Frais de scolarité : on les augmente en prétendant que cela n’affectera pas la fréquentation (chercher l’erreur) de la classe plus pauvre.

Plus un pays est démocratique, moins il y a d’inégalités. La Norvège arrive au premier rang des pays où il y a plus d’égalité. Malheureusement, même là, l’idéologie néolibérale commence son oeuvre de destruction : "une vague de privatisations a débuté en 2000, lorsque l’État a vendu un tiers de l’entreprise Statoil, qu’il contrôlait jusqu’alors dans sa totalité" nous informe Wikipedia [1] Vague de privatisations également en Malaisie et en bien d’autres endroits.

Après la période des "trente glorieuses" où la démocratie avait gagné en vitalité, l’oeuvre de destruction, de bâillonnement de la démocratie, a recommencé il y a environ trente ans "Un basculement s’est produit au début des années 80, quand le lobby du grand patronat des États-Unis, la Business Roundtable, réussit à convaincre la Maison Blanche et le Congrès d’étendre le libre-échange aux services, aux investissements, et même à la protection des brevets des multinationales.

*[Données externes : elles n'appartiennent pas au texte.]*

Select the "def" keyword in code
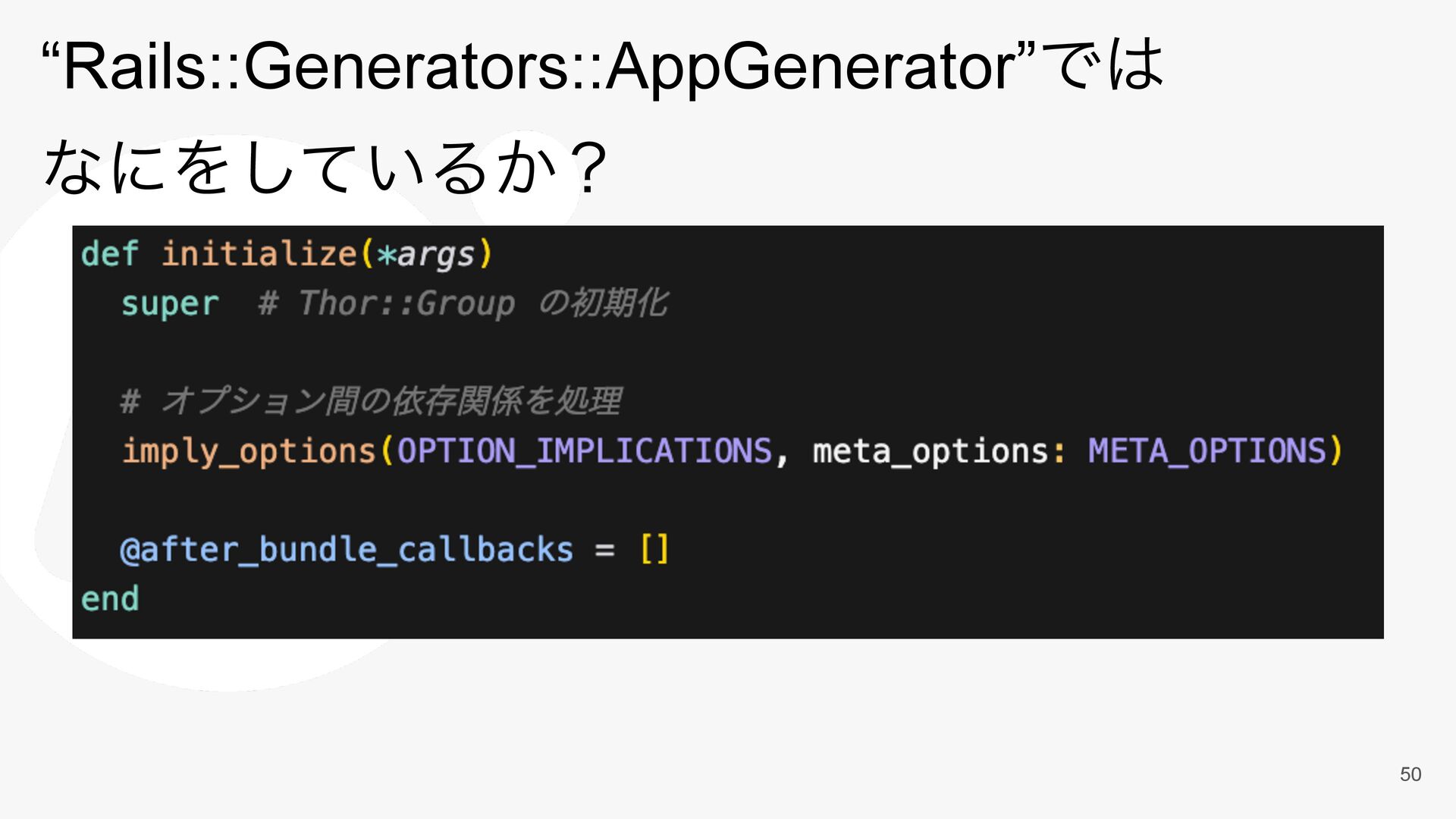click(x=110, y=253)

Il s’agissait d’établir de nouvelles règles du jeu..." « Au Canada, le lobbying en faveur de l’ALÉ et de l’ALÉNA a été mené par le Business Council on National Issues (BCNI) devenu depuis le Conseil canadien des chefs d’entreprises (CCCE) [2]. Quiconque lit ce livre comprend pourquoi notre démocratie est en péril, comment elle est devenue à ce point ligotée.

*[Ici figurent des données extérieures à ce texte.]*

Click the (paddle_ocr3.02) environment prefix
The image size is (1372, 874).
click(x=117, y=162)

Le plus grand obstacle à une saine démocratie

Beaucoup d’obstacles se dressent sur le chemin de la démocratie : cupidité, corruption, collusion, abus de pouvoir, armée très bien payée pour maintenir au pouvoir la minorité dominante, peur face à la répression. Toutefois, dernièrement on a vu en Égypte et en Tunisie, que des peuples solidaires peuvent même faire « sauter » ces obstacles. Tout n’est pas encore gagné loin de là, mais des points importants ont été marqués sur le chemin de la démocratie.

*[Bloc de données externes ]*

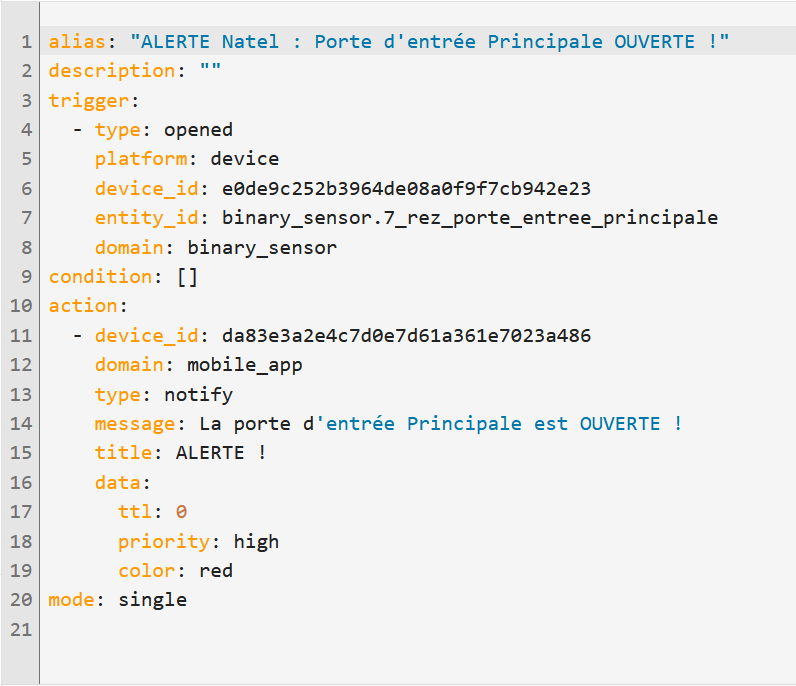
Task: Click the notify type value
Action: (198, 395)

Au Canada et au Québec, en principe, nous ne faisons pas face à une dictature. Est-ce que cela veut dire que notre démocratie est en santé pour autant ?

Jusqu’à récemment, qui dans les médias de masse parlait des signes de dégradation de nos démocraties en Occident ? On accusait les lecteurs de cynisme, en prenant bien garde de nommer les causes de ce prétendu cynisme. Quand avez-vous lu dans les médias corporatifs, des analyses en profondeur sur la santé de notre démocratie ? On faisait face à un mur de silence. Tant qu’un cancer n’est pas diagnostiqué, il n’y a pas de possibilité de guérison.

Le plus grand obstacle à une saine démocratie, c’est justement ce silence assourdissant sur le péril que court notre démocratie.

Heureusement, Hervé Kempf avec son livre : L’oligarchie ça suffit, vive la démocratie a percé une brèche dans ce mur. Il a brisé cet Omerta. Le Devoir a également publié l’excellent article Notre démocratie détournée ? de Louis-Gilles Francoeur. [3]

Peut-on désormais espérer des débats en profondeur, permettant aux électeurs d’identifier clairement les caractéristiques d’une saine démocratie et dès lors plus aptes à choisir un gouvernement réellement au service du bien commun et non à celui de l’oligarchie ? Peu de chance que cette alphabétisation politique se réalise d’ici les prochaines élections.

Tout de même, grâce à cette brèche dans le mur du silence, l’espoir refleurit à nouveau et nous invite à croire qu’un jour notre démocratie recouvrera sa pleine santé


[2Jacques B. Gélinas, Dictionnaire critique de la globalisation. Écosociété, p. 23 et 22

Françoise Breault

Après une carrière en enseignement, dont un an avec les Échanges France-Québec, j’ai poursuivi en travail social auprès des familles. Vers l’âge de cinq ans, je me demandais pourquoi il y avait des pauvres et ce que je pouvais faire. Sans en prendre pleinement conscience, cette interrogation m’a habité toute ma vie. Une année en Amérique du Sud ne m’avait toujours pas apporté de réponse. Cela m’a pris du temps à voir clair... Maintenant que la lumière est allumée, je ne peux et ne veux la refermer... Tous les faits, toutes mes lectures me confirment comment le système économique actuel contribue à ce fossé grandissant entre riches et pauvres. Me voici maintenant à ma 3e carrière, celle où je peux mettre tout mon temps et énergie à sensibiliser les gens aux graves enjeux d’aujourd’hui, afin de vivre dans un monde plus juste... « mais nous, nous serons morts mon frère... ».